Auch Binnengewässer erfüllen fast 100-prozentig die Mindeststandards. Besonders gute Noten erhielten Griechenland und Zypern

Brüssel. Die Badesaison kann kommen: Deutschlands Gewässer glänzen mit Rekordwerten bei Hygiene und Sauberkeit. Noch nie seit Beginn der Messungen für den jährlichen EU-Badegewässerbericht vor knapp 20 Jahren hat ein so hoher Anteil der deutschen Strände an Nord- und Ostsee sowie den Binnengewässern die Mindeststandards erfüllt: 99,5 Prozent der Küstenstrände und 98,4 Prozent der Flüsse und Seen hierzulande sind ausreichend sauber, um dort zu baden. Das ergab der gestern in Brüssel vorgestellte Bericht der Europäischen Kommission und der Europäischen Umweltagentur für 2009. Die Daten vom vergangenen Sommer böten einen zuverlässigen Trend für diesen Sommer, hieß es.
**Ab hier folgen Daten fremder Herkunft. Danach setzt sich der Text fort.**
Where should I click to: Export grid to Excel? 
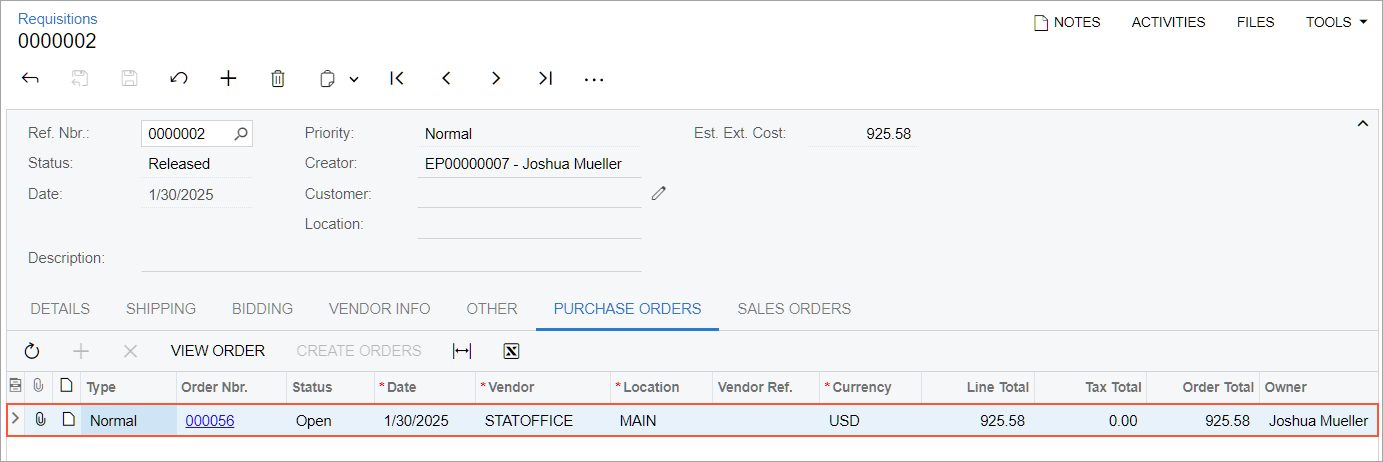point(510,351)
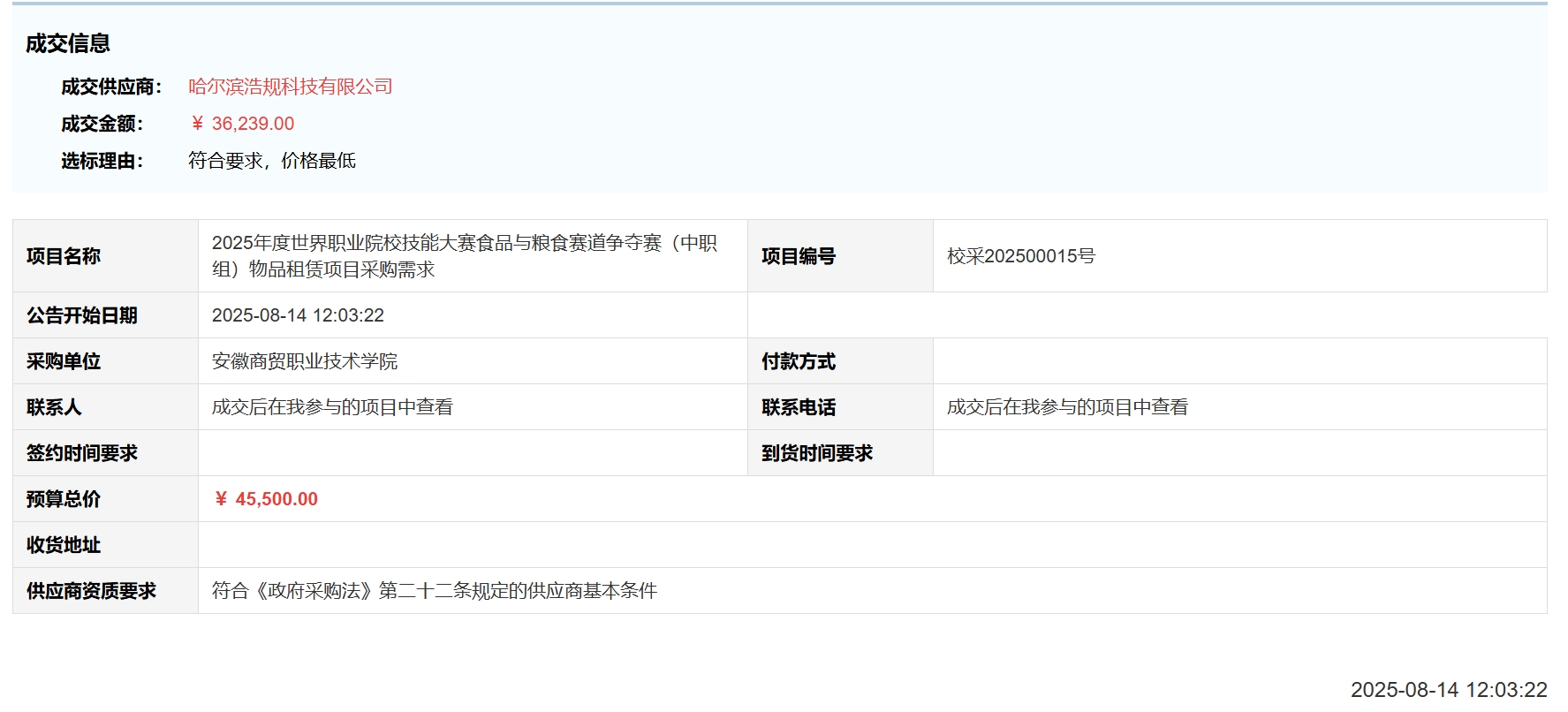The width and height of the screenshot is (1568, 712).
Task: Click the selection reason text 符合要求，价格最低
Action: [271, 161]
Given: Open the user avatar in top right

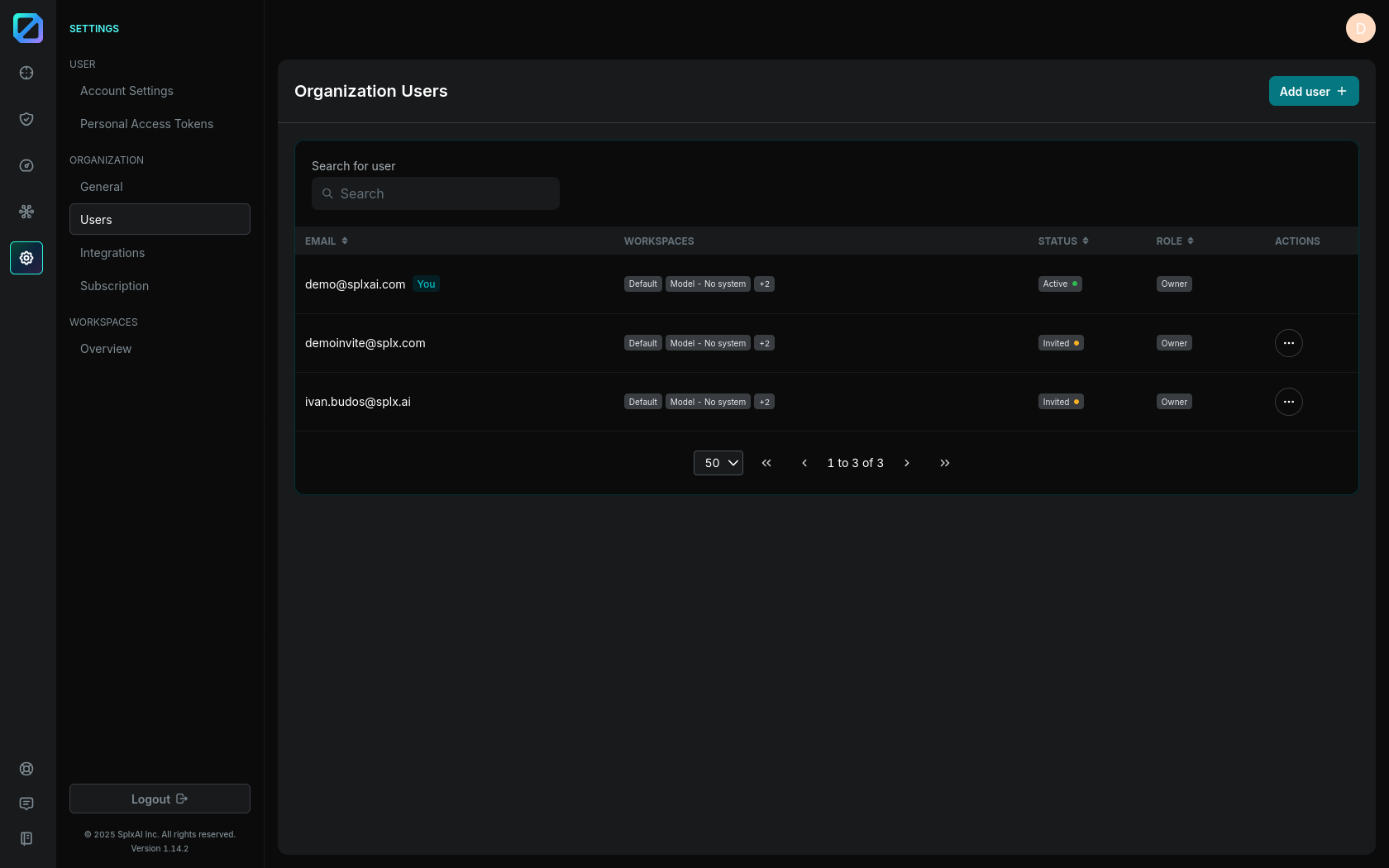Looking at the screenshot, I should coord(1360,28).
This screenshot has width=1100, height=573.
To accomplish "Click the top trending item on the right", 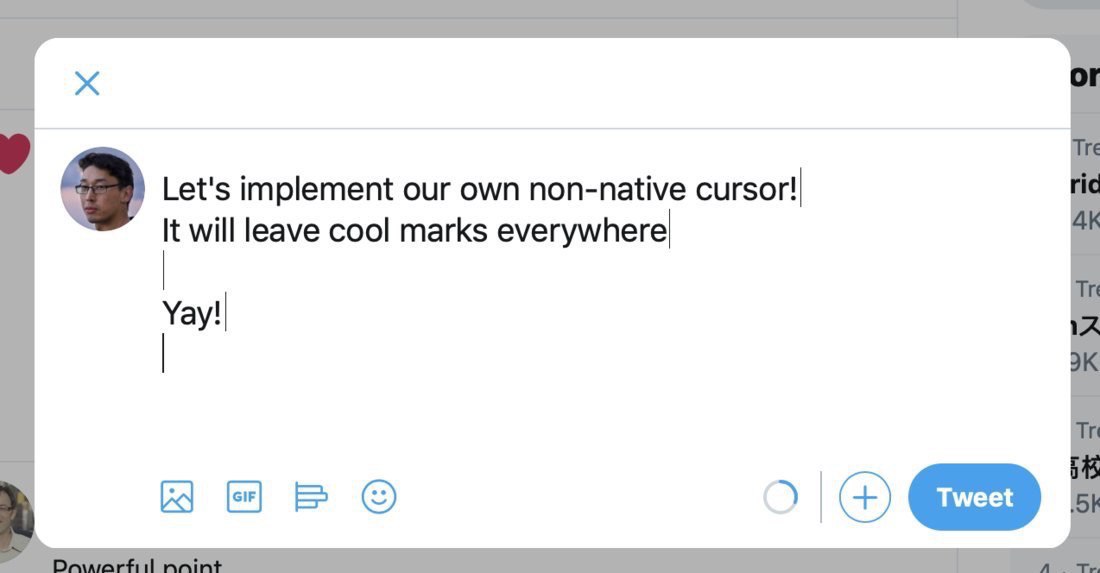I will pos(1085,185).
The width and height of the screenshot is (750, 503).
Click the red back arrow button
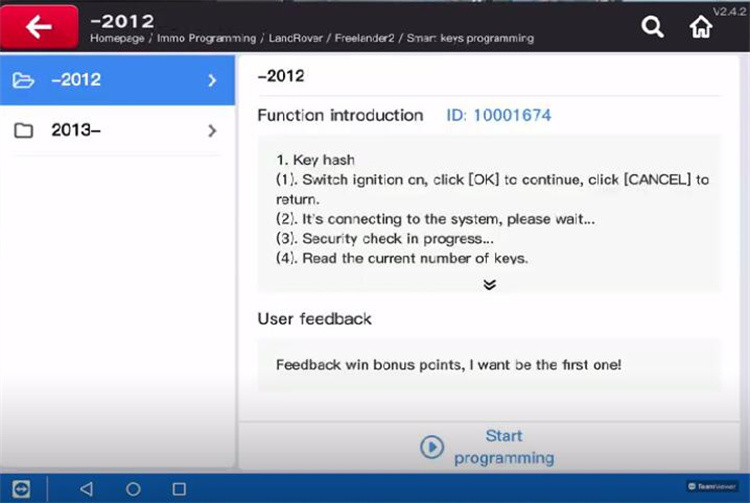click(x=40, y=27)
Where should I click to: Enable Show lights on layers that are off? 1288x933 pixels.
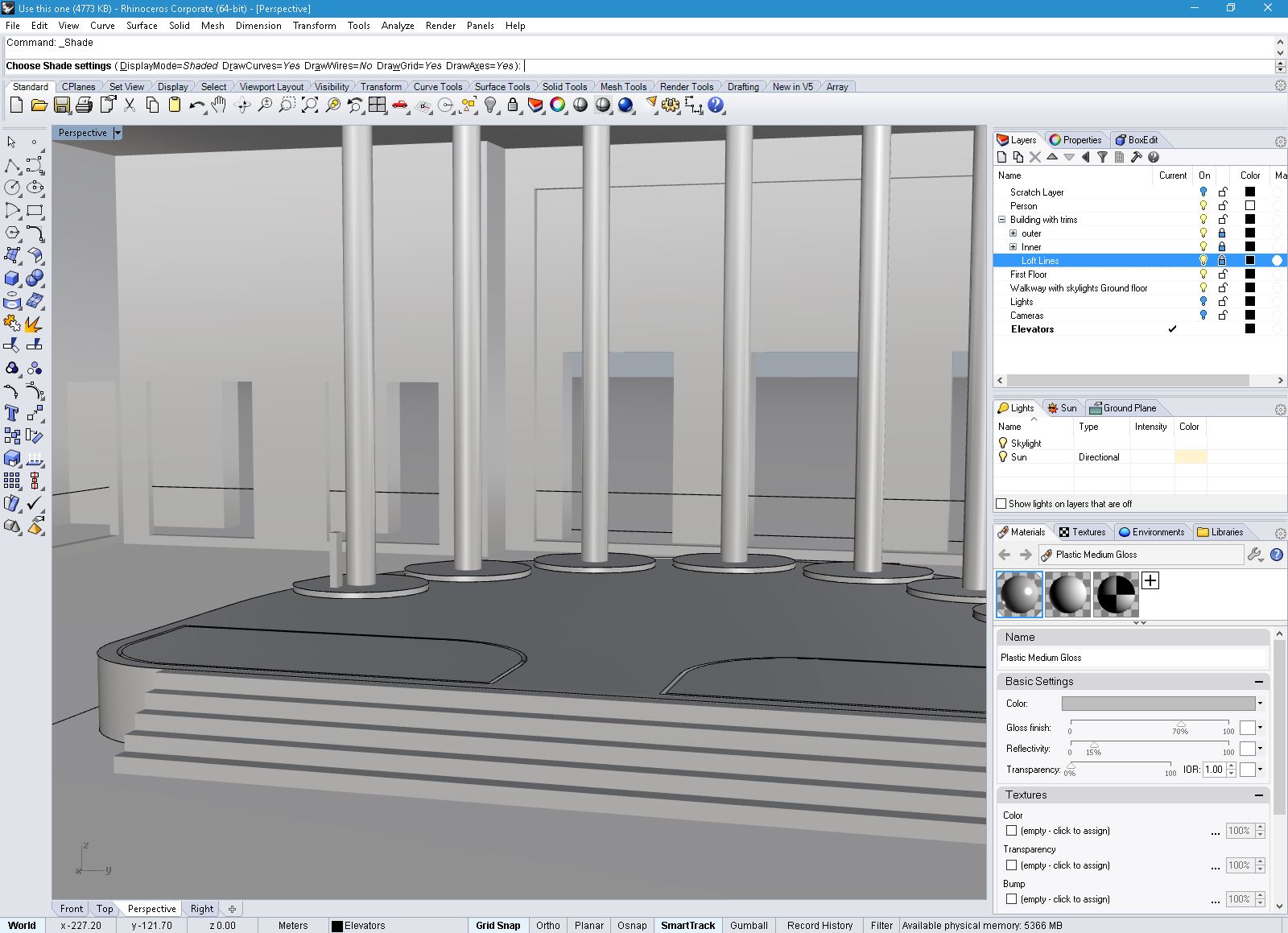tap(1001, 504)
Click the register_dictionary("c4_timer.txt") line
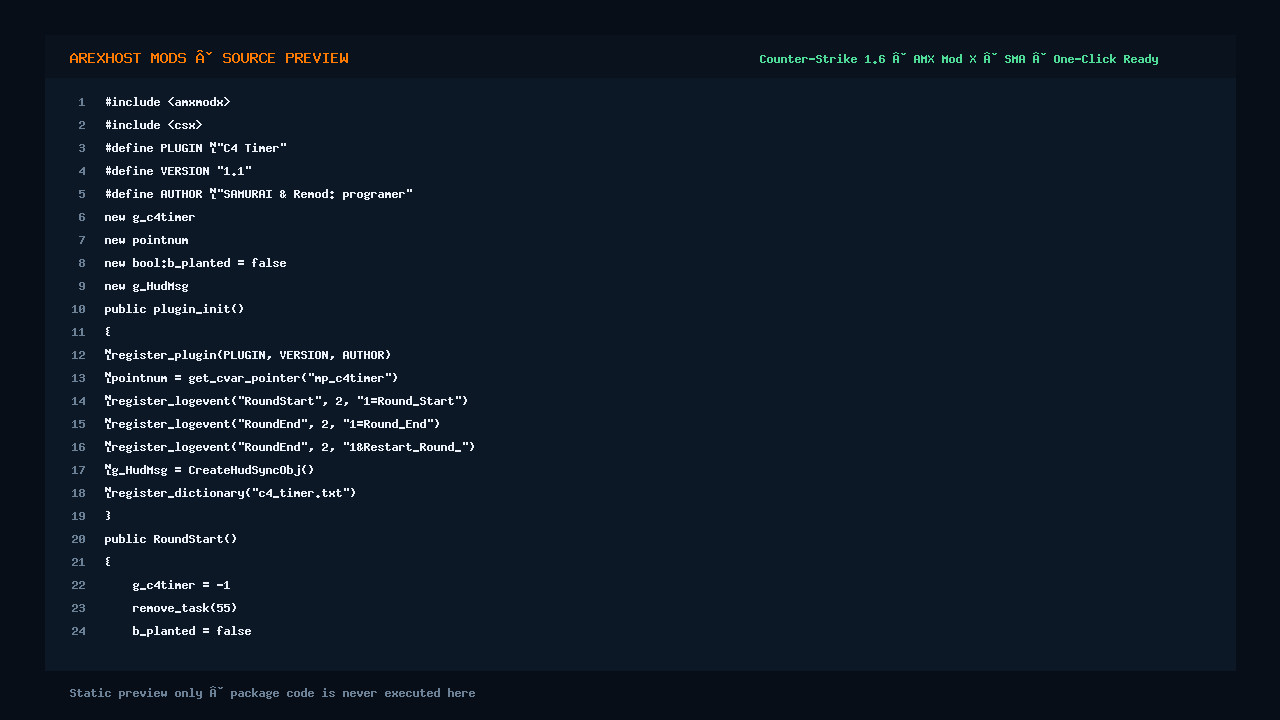 [230, 493]
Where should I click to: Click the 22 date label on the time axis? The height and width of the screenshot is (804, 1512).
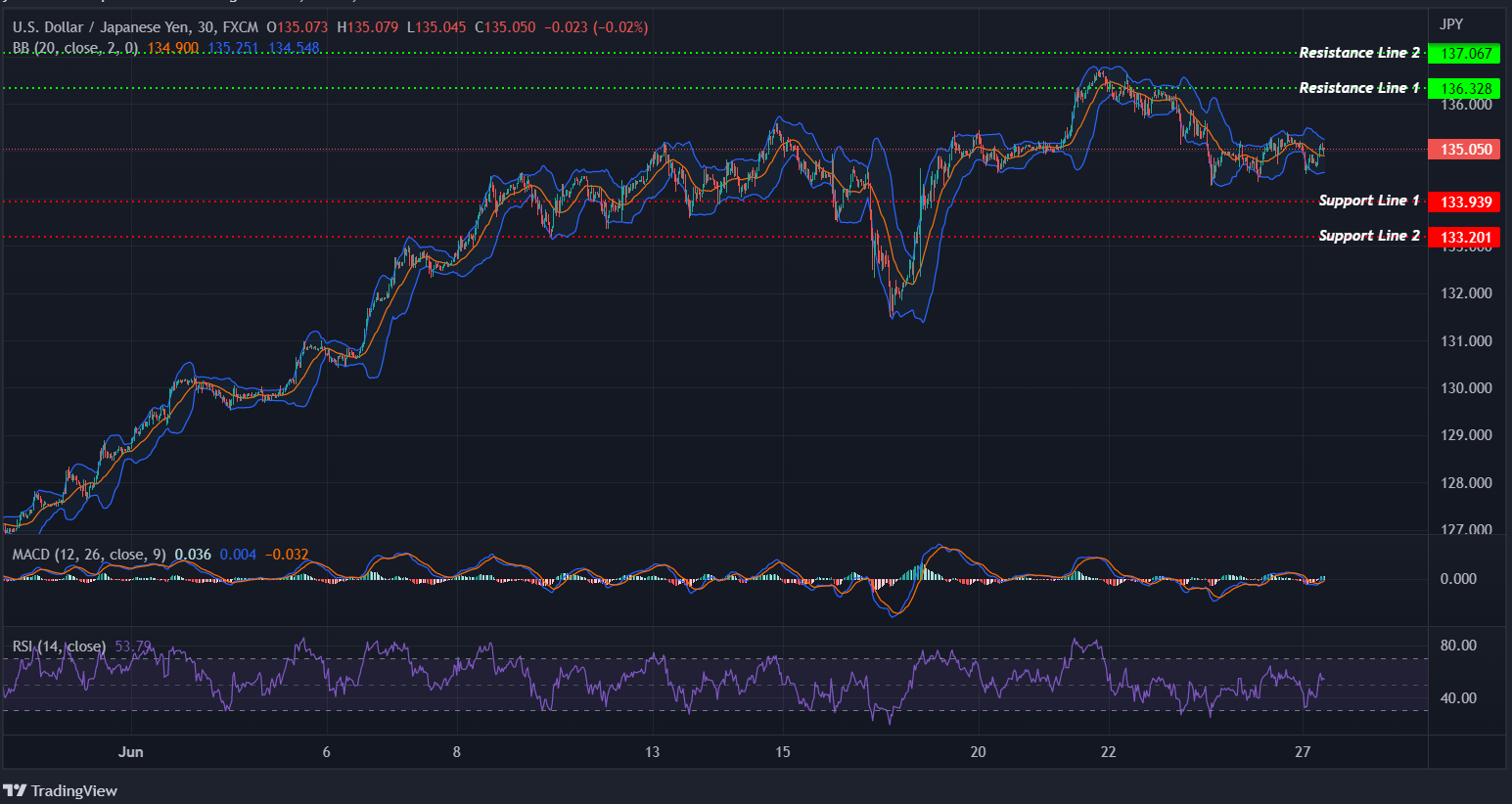point(1107,753)

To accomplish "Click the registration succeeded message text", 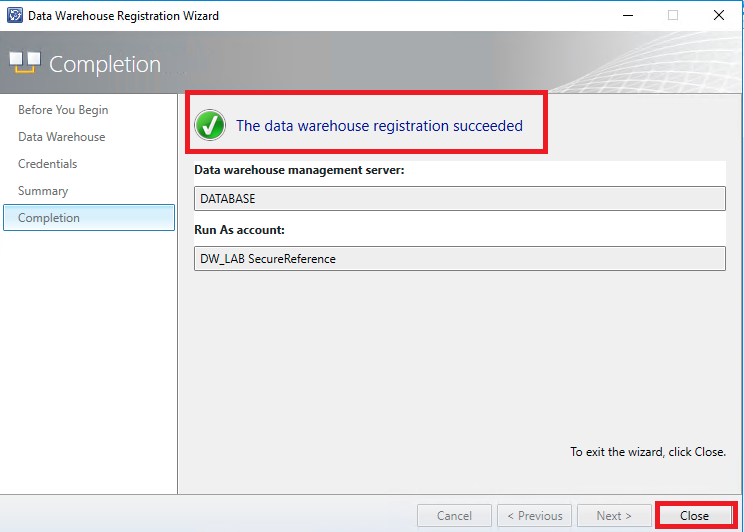I will click(379, 126).
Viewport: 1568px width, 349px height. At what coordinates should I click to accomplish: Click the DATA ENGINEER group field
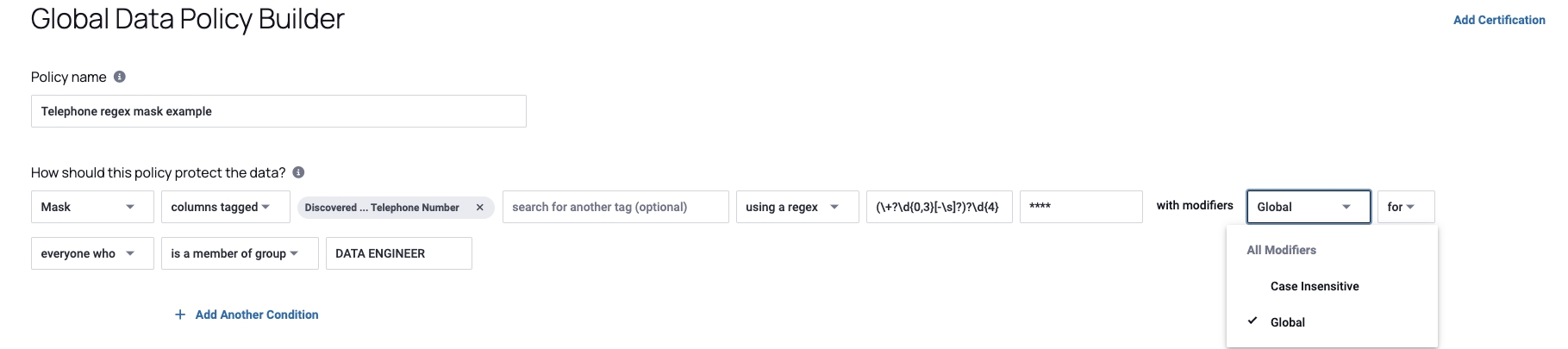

Ähnlich positiv fällt die gesamteuropäische Bilanz aus: In der EU ist die Wasserqualität seit 1990 enorm gestiegen, für Küstengebiete kletterte der Wert in diesem Zeitraum von 80 auf 95,6 Prozent und bei den Binnengewässern sogar von 52 auf 89,4 Prozent.

"In den vergangenen 30 Jahren hat die Gesetzgebung der EU sowie der einzelnen Mitgliedstaaten die Badegewässerqualität deutlich gesteigert", sagte EU-Umweltkommissar Janez Potocnik. "Unsere Arbeit ist aber noch nicht getan, wir müssen das Erreichte sichern und für weitere Verbesserungen sorgen." Ein Problem seien nach wie vor Abwässer aus nahe gelegenen Häfen sowie die Vermüllung der Strände.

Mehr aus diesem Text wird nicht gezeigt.